───── SOURCE DATA

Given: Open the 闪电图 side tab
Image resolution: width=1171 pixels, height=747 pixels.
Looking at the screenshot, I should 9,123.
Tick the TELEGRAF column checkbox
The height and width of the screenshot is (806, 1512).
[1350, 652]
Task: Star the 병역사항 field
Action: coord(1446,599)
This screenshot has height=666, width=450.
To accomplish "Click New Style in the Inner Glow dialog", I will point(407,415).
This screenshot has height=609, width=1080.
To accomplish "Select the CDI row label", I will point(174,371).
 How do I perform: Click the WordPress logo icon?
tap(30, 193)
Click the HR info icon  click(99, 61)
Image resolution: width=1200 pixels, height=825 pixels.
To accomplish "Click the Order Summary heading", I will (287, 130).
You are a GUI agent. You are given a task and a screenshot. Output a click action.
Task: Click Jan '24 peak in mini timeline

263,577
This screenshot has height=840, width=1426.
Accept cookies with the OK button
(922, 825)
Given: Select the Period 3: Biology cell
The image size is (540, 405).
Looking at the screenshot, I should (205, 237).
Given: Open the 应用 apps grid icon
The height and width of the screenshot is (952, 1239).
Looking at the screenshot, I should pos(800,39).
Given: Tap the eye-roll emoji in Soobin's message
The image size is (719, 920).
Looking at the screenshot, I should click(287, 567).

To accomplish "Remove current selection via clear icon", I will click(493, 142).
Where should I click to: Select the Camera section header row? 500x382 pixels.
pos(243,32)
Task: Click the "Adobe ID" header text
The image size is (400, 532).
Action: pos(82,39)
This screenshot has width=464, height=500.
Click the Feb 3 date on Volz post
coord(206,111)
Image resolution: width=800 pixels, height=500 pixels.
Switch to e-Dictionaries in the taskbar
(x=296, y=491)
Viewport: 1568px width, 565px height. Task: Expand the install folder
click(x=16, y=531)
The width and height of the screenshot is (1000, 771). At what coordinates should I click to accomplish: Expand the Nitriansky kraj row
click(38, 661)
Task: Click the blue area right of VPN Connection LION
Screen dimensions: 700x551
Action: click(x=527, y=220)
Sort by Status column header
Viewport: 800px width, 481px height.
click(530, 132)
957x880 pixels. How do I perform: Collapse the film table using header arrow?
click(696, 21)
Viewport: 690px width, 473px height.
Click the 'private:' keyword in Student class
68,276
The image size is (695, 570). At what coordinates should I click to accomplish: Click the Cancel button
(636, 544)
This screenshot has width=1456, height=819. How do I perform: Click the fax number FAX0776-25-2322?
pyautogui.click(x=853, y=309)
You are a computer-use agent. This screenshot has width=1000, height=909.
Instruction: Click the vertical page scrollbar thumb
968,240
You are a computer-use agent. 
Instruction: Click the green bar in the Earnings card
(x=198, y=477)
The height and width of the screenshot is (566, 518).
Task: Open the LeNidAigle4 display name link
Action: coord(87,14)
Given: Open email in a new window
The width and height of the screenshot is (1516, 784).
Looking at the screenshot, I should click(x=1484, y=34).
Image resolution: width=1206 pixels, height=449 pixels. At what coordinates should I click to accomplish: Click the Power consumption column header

──────────

PROBLEM
Output the lines above exactly, but only those between the line holding "Task: Click Jan '24 peak in mini timeline" and the line holding "Given: Open email in a new window", inclusive.

YOUR SOLUTION
Task: Click Jan '24 peak in mini timeline

263,577
This screenshot has height=840, width=1426.
Accept cookies with the OK button
(922, 825)
Given: Select the Period 3: Biology cell
The image size is (540, 405).
Looking at the screenshot, I should (205, 237).
Given: Open the 应用 apps grid icon
The height and width of the screenshot is (952, 1239).
Looking at the screenshot, I should pos(800,39).
Given: Tap the eye-roll emoji in Soobin's message
The image size is (719, 920).
Looking at the screenshot, I should click(287, 567).

To accomplish "Remove current selection via clear icon", I will click(493, 142).
Where should I click to: Select the Camera section header row? 500x382 pixels.
pos(243,32)
Task: Click the "Adobe ID" header text
The image size is (400, 532).
Action: pos(82,39)
This screenshot has width=464, height=500.
Click the Feb 3 date on Volz post
coord(206,111)
Image resolution: width=800 pixels, height=500 pixels.
Switch to e-Dictionaries in the taskbar
(x=296, y=491)
Viewport: 1568px width, 565px height. Task: Expand the install folder
click(x=16, y=531)
The width and height of the screenshot is (1000, 771). At what coordinates should I click to accomplish: Expand the Nitriansky kraj row
click(38, 661)
Task: Click the blue area right of VPN Connection LION
Screen dimensions: 700x551
Action: click(x=527, y=220)
Sort by Status column header
Viewport: 800px width, 481px height.
click(530, 132)
957x880 pixels. How do I perform: Collapse the film table using header arrow?
click(696, 21)
Viewport: 690px width, 473px height.
Click the 'private:' keyword in Student class
68,276
The image size is (695, 570). At what coordinates should I click to accomplish: Click the Cancel button
(636, 544)
This screenshot has width=1456, height=819. How do I perform: Click the fax number FAX0776-25-2322?
pyautogui.click(x=853, y=309)
You are a computer-use agent. This screenshot has width=1000, height=909.
Instruction: Click the vertical page scrollbar thumb
968,240
You are a computer-use agent. 
Instruction: Click the green bar in the Earnings card
(x=198, y=477)
The height and width of the screenshot is (566, 518).
Task: Open the LeNidAigle4 display name link
Action: coord(87,14)
Given: Open email in a new window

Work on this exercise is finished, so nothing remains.